Note that the approximation the error is bounded as

$$\begin{aligned} |E(s,\xi (t_k))| < 0.15 ,\quad \end{aligned}$$
(33)

for the reduced order model of order \(r=4\) and as

$$\begin{aligned} |E(s,\xi (t_k))| < 0.2 ,\quad \end{aligned}$$
(34)

for the reduced order model of order \(r=3\), which indicates that the differential input–output behavior of the original system is well approximated by that of both reduced order models.

Fig. 5
figure 5

Nyquist diagram of the family of transfer functions (30) and (31) associated with the linearizations of the original system (top) and the reduced order models of order \({r=4}\) (middle) and \({r=3}\) (bottom)

Fig. 6
figure 6

Bode diagram of the family of error transfer functions (32) associated with the reduced order models of order \({r=4}\) (top) and \({r=3}\) (bottom)

5 Conclusion

The paper has outlined a model reduction framework for biological systems whose behavior is not restricted to the stability of a single equilibrium.
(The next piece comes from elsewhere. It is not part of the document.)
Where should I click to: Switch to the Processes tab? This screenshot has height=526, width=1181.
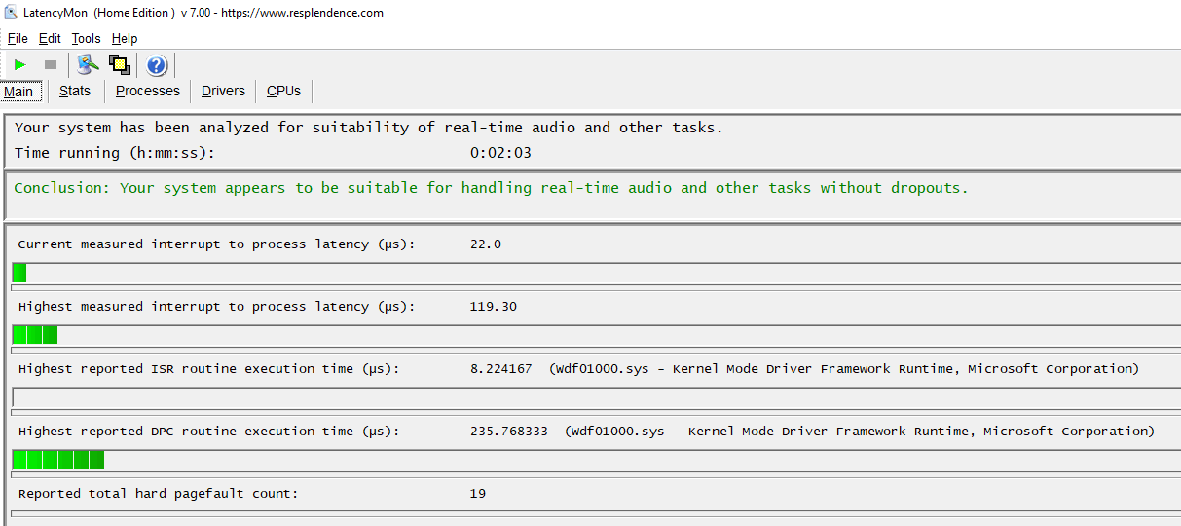148,91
Classical balanced truncation for linear stable systems has been extended to dominant nonlinear systems using differential analysis. The asymptotic behavior of reduced order models has been characterized by ensuring that the property of p-dominance is preserved. This approach is tractable and offers quantitative tools to predict the behavior of a reduced order model a priori. Preliminary numerical results suggest that the proposed model reduction framework may be relevant to the approximation of a wide range of biological systems.